Wednesday, September 20, 2017
ISD Didn't Get Their Ducts in a Row
As
one of the most blogged stories, the
Palmer School debacle as received the most print. The award-winning historic preservation
project was a clear success at the time of the ceremonial ribbon-cutting because
it came from a partnership between the school district and a committee of
citizens that represented many aspects of the community, i.e., historic
preservation, building construction, engineering, education, etc. It was a unique process set up by
Superintendent Dr. Rock to provide stakeholder involvement at every step along
the way from assessment, planning, design, and financing. The project itself was a unique adaptive
reuse of a historic property in the Truman National Historic Landmark District
that moved professional administrators/educators to the historic Square area
within walking distance to restaurants, shops, banking, churches, and governmental
offices. Other community partners such
as adjacent churches and City Parks & Rec were brought into the project for
cooperative and coordinated parking arrangements that worked very well. The ISD and the community partners appeared
to have all their “ducks in a row.” Then
along came Dr. Jim Hinson. During
construction, Hinson approved a change order removing all the return air ducts
on the project to cheapen the HVAC system.
Unfortunately, this led to the HVAC system pulling return air from not
just ceiling plenums but also from historic pipe chases that were allegedly connected
to mold in the basement/cellar and bat feces in the attic. After operating the system for 5 years, it
eventually made a lot of district employees sick including Dr. Hinson who was
actually hospitalized. But rather than
admit to any mistakes made, ISD hired Ken McClain’s HFM Law Firm to threaten
legal action against their own insurance company for a problem they created. Instead of taking any settlement money and using
it to clean a prominent property dedicated to our community’s youth for 150
years in the heart of the Truman National Landmark District, the contaminated building
is sold for subsidized senior housing, a building Dr. Hinson claimed could
never be cleaned enough for ISD employees.

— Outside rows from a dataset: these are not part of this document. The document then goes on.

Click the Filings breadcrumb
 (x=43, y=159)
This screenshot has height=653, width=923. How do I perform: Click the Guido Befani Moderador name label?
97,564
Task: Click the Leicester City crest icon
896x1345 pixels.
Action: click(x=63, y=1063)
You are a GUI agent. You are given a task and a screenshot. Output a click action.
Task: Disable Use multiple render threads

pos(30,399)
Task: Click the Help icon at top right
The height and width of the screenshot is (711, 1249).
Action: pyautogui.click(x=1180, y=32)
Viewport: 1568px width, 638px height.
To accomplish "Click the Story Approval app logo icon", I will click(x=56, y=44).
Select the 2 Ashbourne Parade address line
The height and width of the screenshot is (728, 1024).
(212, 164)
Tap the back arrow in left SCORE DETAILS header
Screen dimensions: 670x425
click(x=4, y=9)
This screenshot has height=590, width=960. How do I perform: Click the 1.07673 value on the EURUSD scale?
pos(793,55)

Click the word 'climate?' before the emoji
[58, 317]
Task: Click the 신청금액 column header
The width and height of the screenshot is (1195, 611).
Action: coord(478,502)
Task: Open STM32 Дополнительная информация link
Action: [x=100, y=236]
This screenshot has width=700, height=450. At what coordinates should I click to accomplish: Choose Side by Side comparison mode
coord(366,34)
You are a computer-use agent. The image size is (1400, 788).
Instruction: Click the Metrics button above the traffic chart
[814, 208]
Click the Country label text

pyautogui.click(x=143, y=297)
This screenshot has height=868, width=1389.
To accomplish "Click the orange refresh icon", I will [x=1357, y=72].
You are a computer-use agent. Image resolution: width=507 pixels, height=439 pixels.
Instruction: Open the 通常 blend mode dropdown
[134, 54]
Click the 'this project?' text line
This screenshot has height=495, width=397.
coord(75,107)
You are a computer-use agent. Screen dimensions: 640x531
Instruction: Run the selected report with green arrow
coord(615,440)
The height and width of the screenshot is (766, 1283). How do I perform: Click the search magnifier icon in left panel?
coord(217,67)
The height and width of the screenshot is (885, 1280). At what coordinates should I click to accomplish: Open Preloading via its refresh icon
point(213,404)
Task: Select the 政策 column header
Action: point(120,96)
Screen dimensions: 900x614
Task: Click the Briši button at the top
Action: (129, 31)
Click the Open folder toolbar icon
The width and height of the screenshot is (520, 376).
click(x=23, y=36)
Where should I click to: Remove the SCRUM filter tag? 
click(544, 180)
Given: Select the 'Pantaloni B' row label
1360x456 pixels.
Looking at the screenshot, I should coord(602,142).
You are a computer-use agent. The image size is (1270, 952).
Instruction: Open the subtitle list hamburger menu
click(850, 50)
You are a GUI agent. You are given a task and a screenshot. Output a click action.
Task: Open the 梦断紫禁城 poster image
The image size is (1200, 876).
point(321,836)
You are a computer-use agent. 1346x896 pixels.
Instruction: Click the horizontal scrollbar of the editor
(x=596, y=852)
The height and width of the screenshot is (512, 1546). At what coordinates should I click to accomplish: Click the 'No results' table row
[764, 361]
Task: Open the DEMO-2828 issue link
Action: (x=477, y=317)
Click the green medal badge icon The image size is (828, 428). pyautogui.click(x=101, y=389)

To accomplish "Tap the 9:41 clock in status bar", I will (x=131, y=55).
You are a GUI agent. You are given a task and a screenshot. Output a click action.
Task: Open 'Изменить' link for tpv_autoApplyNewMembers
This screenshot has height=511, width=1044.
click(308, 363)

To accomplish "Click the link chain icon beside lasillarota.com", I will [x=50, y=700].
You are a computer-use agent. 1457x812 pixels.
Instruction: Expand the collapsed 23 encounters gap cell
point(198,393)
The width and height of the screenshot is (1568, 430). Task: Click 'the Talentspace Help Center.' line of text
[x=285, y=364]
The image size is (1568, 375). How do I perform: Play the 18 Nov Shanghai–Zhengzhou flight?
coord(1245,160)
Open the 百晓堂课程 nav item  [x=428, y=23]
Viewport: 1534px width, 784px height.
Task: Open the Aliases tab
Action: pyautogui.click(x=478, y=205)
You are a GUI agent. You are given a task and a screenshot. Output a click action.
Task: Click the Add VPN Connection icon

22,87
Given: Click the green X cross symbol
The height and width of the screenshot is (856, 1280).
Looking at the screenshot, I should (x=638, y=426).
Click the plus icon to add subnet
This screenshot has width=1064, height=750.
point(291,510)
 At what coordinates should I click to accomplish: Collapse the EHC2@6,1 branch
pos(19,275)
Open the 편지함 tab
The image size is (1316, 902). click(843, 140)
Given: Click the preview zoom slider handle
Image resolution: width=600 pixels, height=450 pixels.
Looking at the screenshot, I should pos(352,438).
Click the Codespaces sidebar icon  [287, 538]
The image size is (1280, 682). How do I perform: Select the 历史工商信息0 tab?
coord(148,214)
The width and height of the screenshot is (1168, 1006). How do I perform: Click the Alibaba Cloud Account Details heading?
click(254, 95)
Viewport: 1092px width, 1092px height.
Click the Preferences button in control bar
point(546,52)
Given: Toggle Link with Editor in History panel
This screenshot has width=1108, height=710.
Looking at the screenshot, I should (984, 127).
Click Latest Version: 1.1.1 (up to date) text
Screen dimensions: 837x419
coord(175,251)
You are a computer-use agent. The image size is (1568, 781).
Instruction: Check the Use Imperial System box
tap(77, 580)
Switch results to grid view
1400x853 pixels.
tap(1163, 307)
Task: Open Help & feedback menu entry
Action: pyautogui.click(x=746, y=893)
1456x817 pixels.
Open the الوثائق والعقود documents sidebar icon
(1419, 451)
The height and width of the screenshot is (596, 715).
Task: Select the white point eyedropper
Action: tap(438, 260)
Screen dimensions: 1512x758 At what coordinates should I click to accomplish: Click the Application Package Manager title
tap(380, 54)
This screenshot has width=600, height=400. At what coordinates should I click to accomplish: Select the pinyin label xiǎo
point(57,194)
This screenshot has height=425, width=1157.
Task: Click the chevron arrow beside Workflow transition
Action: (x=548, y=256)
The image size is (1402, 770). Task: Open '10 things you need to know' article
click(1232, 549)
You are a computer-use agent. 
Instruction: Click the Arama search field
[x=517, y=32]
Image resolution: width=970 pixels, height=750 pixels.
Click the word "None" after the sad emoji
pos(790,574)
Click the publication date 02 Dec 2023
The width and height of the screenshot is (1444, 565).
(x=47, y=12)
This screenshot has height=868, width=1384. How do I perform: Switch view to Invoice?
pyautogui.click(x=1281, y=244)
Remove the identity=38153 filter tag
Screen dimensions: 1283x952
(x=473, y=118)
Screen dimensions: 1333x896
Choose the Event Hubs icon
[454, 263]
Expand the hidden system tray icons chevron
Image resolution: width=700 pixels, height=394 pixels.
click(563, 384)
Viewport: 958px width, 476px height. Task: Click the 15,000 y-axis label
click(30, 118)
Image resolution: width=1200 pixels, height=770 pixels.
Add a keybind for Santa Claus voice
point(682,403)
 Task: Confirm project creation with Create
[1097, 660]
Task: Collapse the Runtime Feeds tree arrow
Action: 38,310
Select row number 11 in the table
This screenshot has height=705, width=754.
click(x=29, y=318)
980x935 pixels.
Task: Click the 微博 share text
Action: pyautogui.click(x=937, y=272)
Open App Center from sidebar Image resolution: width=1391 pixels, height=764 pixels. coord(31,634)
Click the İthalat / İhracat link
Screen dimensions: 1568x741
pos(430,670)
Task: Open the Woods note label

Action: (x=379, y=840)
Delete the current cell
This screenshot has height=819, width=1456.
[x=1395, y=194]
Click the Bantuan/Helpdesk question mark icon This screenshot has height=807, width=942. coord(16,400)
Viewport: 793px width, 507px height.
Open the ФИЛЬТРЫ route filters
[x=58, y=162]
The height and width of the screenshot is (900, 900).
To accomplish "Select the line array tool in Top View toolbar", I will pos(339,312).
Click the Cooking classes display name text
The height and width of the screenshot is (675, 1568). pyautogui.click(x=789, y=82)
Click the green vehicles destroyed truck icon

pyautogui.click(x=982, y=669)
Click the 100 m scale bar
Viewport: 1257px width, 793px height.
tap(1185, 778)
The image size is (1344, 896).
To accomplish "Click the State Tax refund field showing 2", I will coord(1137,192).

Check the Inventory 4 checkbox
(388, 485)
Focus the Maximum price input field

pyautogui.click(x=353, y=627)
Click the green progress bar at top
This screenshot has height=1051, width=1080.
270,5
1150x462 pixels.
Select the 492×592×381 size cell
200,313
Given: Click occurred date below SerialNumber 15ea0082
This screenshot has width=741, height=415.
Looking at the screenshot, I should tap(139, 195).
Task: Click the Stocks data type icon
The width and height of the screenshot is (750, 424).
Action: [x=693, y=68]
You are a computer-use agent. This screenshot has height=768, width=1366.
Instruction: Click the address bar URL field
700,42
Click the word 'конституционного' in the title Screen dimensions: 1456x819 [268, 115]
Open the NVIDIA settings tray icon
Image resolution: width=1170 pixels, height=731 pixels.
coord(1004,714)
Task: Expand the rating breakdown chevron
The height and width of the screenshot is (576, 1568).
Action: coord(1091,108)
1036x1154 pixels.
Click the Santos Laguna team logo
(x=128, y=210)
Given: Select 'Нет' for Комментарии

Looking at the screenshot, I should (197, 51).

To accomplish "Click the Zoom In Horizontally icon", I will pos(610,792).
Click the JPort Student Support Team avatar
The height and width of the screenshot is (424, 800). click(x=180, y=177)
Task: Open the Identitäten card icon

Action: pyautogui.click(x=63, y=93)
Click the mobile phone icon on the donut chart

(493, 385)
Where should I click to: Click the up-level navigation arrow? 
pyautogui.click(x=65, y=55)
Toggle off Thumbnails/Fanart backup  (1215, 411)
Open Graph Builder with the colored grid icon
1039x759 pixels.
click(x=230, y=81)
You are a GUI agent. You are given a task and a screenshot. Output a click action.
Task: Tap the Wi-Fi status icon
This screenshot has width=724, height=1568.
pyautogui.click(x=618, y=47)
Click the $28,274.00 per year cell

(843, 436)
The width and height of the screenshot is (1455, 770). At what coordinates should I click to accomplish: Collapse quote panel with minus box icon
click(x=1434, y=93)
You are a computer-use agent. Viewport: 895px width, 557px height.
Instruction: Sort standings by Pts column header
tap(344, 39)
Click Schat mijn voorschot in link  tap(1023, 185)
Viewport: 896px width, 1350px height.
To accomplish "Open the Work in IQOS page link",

Even the developer who purchased the property refused to discuss
environmental clean-up or to even acknowledge environmental issues associated with
the property, thus, maintaining Dr. Hinson’s secrecy/coverup over the matter,
and reinforcing our assessment that no one really knows what they are doing. Keep in mind, if senior residents complain
about respiratory health, it can be written off as a symptom of, well, just
getting old. The residential facility
was planned without the involvement of community stakeholders and even excluded
adjacent churches with over a 200-year history in the community. In the Pitch article (08-02-2017), referenced
in the previous post, it quotes Shawnee Mission School patron and librarian, Jan
Bombeck’s take on Dr. Hinson, “Something’s wrong with this man.” And as we think hard to attempt to explain
that statement, we realize it may have something to do with his time occupying
space at the Palmer Building. As you
know, there may be something to the old expression, “Bat Sh*t Crazy!”